Inmigración en España: El proceso de regularización masiva en un contexto europeo
En un momento en que diversos países europeos refuerzan sus controles fronterizos, el Consejo de Ministros de España ha aprobado a principios de 2026 un Real Decreto histórico. Esta normativa busca regularizar la situación de aproximadamente 840.000 personas, estableciendo los requisitos más accesibles de las últimas dos décadas. Esta medida no solo ha generado un intenso debate político interno, sino que se ha convertido en un referente para los observadores internacionales.
Requisitos clave: Umbrales de acceso y plazos de solicitud
Según los detalles publicados por el Gobierno, los requisitos principales para este proceso de regularización extraordinaria incluyen: demostrar la entrada en España antes del 31 de diciembre de 2025 y acreditar una residencia continua de al menos cinco meses en el momento de la solicitud. Se ha incrementado notablemente la flexibilidad en la documentación; contratos de alquiler, informes médicos, movimientos bancarios e incluso abonos de transporte público serán válidos como prueba de residencia. El plazo de solicitud se abrirá a principios de abril de 2026 y durará hasta finales de junio. Los solicitantes aprobados obtendrán un permiso de residencia inicial de un año, mientras que sus hijos menores podrán recibir directamente un permiso de cinco años.
Cabe destacar que el Tribunal Supremo, el pasado 25 de febrero, eliminó la normativa que extinguía la residencia temporal si el titular permanecía fuera de España más de seis meses. Esta flexibilización judicial refuerza la estabilidad y seguridad de los residentes extranjeros.
Motivaciones económicas: Déficit de mano de obra y beneficios fiscales
La decisión del Gobierno de Sánchez responde a la necesidad de solventar una grave escasez estructural de trabajadores. Los datos del tercer trimestre de 2025 reflejan más de 152.000 vacantes sin cubrir, con un déficit de 700.000 operarios en el sector de la construcción. Con una tasa de fertilidad de apenas 1,2 y una edad media de 46,3 años, la inmigración es el motor clave para el crecimiento económico. En 2025, el PIB español creció un 2,8%, superando a potencias como Alemania o Francia.
Desde el punto de vista fiscal, integrar la “economía sumergida” en el sistema de Seguridad Social reportará beneficios significativos. Basándose en la experiencia de 2005, cada inmigrante regularizado aporta una media de 4.200 euros anuales en impuestos.

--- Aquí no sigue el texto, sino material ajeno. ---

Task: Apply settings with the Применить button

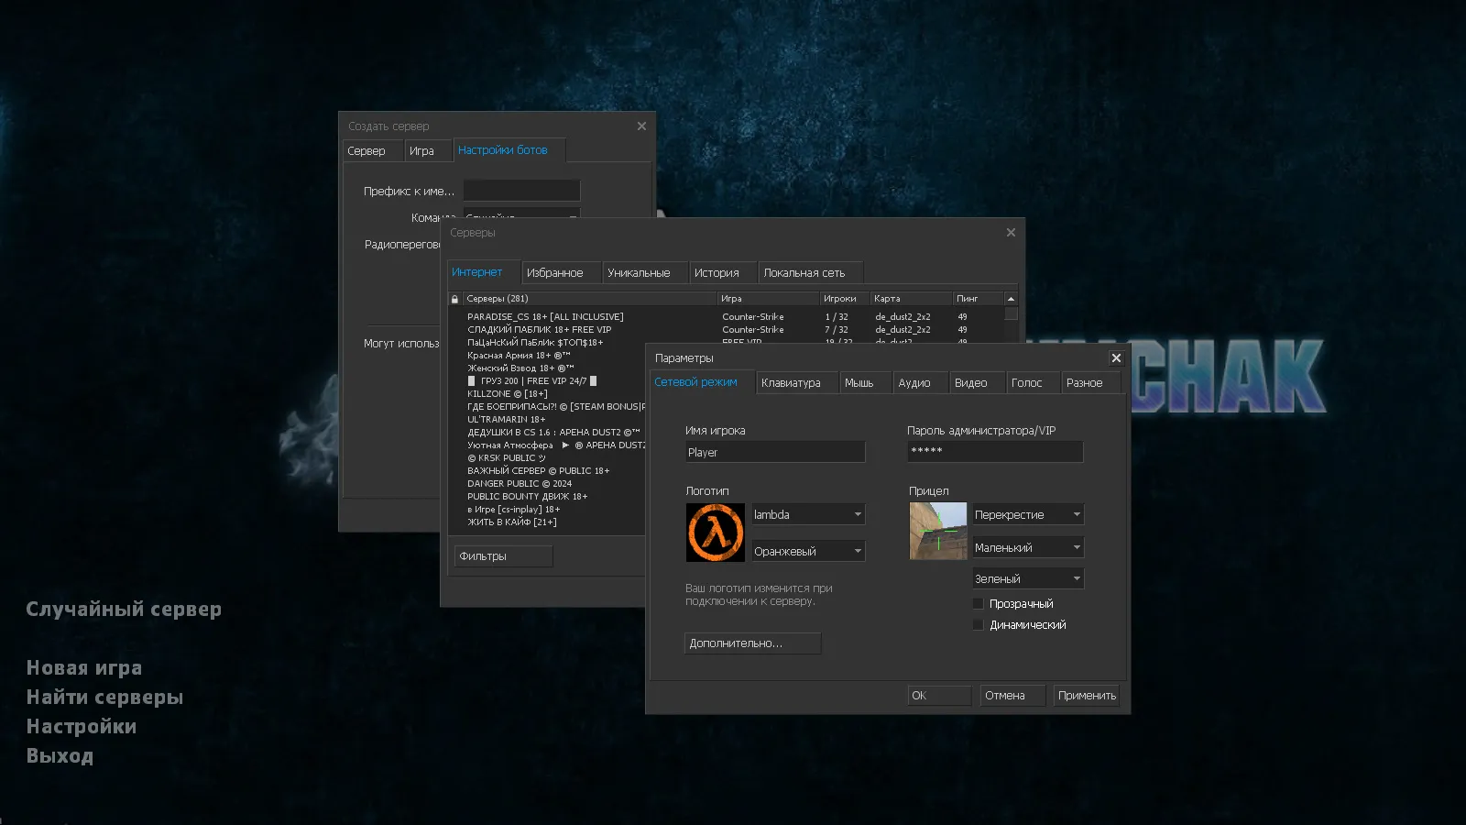Action: pos(1087,695)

El paso de “gasto público” a “contribuyente neto” es un cálculo económico racional del ejecutivo.
Beneficiarios: Una nueva ventana para estudiantes y comunidad latina
Esta reforma no solo beneficia a trabajadores del sector agrícola o la construcción, sino que ofrece una vía rápida para los estudiantes internacionales. Aquellos que inicien sus estudios en otoño de 2025 podrán solicitar su regularización a principios de 2026, evitando el complejo proceso de modificación de “estancia por estudios” a “permiso de trabajo”. Se espera que esto atraiga talento cualificado a centros económicos como Madrid y Barcelona.
Pugna política y experimento social
El gobierno de coalición liderado por Pedro Sánchez afronta un clima político complejo. Mientras la medida consolida su base electoral, se enfrenta a la férrea oposición de Vox y el Partido Popular (PP). Los críticos advierten sobre la presión en los servicios públicos y la seguridad en el espacio Schengen. No obstante, dada la alta afinidad cultural y empatía de la sociedad española hacia la inmigración (especialmente la latinoamericana), este “experimento social” mantiene un nivel considerable de aceptación ciudadana. España busca así un camino propio de gobernanza frente a la corriente anti-inmigración en Europa.